### AIM OF THE EXERCISE
Locate the lines of the listing below that hold "will", then copy each of them.

### RECORDS
|---|
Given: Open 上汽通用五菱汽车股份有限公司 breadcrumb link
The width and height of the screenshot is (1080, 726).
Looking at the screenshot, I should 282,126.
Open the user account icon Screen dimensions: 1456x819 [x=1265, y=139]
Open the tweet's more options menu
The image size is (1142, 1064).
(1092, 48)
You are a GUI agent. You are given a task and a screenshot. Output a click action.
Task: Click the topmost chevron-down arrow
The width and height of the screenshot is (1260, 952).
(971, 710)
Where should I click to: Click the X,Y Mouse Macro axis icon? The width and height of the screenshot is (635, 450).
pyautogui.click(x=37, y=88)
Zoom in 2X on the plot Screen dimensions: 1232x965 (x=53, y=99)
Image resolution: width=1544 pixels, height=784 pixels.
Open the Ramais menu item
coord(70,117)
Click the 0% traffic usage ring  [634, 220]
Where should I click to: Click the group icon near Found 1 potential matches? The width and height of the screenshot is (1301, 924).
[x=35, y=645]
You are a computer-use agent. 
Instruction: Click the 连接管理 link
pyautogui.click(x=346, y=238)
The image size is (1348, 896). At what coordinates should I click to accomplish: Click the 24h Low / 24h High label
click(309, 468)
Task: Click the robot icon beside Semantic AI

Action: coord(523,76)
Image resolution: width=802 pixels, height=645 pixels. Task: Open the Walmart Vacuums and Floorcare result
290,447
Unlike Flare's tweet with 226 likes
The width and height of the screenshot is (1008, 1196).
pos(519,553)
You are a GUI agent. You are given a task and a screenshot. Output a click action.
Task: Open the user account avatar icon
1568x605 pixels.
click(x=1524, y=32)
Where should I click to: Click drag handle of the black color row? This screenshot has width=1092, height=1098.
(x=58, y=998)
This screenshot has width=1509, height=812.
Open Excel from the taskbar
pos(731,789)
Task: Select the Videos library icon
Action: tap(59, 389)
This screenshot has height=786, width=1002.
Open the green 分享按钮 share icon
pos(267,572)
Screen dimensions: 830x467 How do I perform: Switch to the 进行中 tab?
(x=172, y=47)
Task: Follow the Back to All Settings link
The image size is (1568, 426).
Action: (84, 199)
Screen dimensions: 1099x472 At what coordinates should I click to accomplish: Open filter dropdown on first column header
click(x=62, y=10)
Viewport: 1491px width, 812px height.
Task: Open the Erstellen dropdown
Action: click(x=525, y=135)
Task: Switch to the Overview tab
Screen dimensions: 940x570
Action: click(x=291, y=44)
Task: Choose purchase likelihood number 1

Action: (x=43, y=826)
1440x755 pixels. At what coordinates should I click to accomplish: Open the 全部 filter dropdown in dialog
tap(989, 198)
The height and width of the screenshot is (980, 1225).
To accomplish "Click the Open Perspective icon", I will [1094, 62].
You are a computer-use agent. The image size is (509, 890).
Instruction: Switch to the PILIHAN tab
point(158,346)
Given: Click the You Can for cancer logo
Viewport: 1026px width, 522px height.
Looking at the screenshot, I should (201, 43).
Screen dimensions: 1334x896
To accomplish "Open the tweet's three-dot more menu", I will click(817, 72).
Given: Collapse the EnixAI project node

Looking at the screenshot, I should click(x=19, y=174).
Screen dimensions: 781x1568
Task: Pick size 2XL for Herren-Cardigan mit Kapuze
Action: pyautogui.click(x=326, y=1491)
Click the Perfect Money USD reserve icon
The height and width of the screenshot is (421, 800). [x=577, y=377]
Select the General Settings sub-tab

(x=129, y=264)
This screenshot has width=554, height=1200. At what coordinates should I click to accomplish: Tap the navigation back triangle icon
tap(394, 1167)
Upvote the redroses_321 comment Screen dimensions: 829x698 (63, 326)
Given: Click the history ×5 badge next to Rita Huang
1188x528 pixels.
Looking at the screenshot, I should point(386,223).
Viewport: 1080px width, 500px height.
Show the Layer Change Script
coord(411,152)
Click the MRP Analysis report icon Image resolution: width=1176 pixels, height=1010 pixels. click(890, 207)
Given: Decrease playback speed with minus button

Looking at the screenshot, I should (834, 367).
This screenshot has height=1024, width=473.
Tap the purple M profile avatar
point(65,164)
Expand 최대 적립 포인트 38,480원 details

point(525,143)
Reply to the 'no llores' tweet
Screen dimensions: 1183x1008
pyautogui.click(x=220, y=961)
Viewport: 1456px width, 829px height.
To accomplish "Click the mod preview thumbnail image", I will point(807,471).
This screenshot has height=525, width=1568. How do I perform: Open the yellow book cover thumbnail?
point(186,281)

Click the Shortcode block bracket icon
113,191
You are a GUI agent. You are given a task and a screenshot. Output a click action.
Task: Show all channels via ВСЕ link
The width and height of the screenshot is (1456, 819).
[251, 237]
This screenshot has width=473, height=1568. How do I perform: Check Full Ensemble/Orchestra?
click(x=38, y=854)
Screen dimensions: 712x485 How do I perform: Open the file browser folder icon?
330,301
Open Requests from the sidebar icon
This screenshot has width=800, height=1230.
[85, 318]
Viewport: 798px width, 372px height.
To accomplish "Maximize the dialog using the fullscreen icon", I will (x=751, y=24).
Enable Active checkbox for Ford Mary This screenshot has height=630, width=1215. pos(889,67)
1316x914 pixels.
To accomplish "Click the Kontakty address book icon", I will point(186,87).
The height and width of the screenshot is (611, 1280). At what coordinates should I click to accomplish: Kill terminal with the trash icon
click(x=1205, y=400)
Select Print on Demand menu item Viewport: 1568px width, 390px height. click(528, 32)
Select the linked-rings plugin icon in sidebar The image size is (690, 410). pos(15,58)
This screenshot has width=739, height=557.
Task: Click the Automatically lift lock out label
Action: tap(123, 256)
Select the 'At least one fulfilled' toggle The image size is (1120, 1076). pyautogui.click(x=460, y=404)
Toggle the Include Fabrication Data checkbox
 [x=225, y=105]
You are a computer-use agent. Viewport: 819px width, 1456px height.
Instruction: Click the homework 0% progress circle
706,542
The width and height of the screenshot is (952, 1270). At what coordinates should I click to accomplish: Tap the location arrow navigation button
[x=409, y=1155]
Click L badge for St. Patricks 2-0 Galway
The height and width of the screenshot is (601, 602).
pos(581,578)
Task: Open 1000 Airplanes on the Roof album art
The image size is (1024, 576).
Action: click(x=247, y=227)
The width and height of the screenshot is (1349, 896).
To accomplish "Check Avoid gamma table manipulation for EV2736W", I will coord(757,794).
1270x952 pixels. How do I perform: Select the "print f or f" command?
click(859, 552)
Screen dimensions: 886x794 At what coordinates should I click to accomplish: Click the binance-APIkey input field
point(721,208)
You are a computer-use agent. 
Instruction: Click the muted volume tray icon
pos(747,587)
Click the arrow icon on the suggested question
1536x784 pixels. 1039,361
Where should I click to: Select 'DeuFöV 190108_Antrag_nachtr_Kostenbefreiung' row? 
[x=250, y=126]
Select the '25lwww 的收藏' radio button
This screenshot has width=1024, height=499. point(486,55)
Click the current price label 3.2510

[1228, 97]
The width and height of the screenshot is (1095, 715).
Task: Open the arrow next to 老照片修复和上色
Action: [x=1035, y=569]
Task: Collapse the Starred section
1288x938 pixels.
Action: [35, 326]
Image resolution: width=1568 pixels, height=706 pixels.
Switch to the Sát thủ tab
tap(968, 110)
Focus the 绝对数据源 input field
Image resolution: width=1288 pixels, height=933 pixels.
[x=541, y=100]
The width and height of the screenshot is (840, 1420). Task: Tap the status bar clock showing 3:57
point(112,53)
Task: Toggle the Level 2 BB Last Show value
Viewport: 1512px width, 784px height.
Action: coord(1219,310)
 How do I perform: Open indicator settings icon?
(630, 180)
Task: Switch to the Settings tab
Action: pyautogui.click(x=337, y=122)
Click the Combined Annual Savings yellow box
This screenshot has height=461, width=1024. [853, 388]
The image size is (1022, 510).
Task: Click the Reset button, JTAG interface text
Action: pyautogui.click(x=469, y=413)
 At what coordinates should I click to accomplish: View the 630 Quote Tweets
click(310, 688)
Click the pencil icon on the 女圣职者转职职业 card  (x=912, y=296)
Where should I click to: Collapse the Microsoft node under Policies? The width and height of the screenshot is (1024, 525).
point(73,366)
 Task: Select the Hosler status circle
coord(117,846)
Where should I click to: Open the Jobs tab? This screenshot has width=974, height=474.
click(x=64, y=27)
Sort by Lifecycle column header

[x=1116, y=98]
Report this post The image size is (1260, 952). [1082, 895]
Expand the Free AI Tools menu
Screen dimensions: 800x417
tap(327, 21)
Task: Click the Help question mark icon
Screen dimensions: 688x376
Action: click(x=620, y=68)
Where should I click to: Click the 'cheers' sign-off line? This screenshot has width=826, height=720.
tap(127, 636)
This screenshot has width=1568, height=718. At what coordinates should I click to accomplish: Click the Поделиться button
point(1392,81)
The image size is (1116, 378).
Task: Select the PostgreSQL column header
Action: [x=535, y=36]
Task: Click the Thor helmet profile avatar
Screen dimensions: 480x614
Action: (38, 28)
|---|
### TASK SOLUTION
To accomplish "Click the Open Perspective icon", I will [1094, 62].
To accomplish "Open the tweet's three-dot more menu", I will click(817, 72).
To accomplish "Click the mod preview thumbnail image", I will point(807,471).
To accomplish "Maximize the dialog using the fullscreen icon", I will (x=751, y=24).
To accomplish "Click the Kontakty address book icon", I will point(186,87).
To accomplish "Check Avoid gamma table manipulation for EV2736W", I will coord(757,794).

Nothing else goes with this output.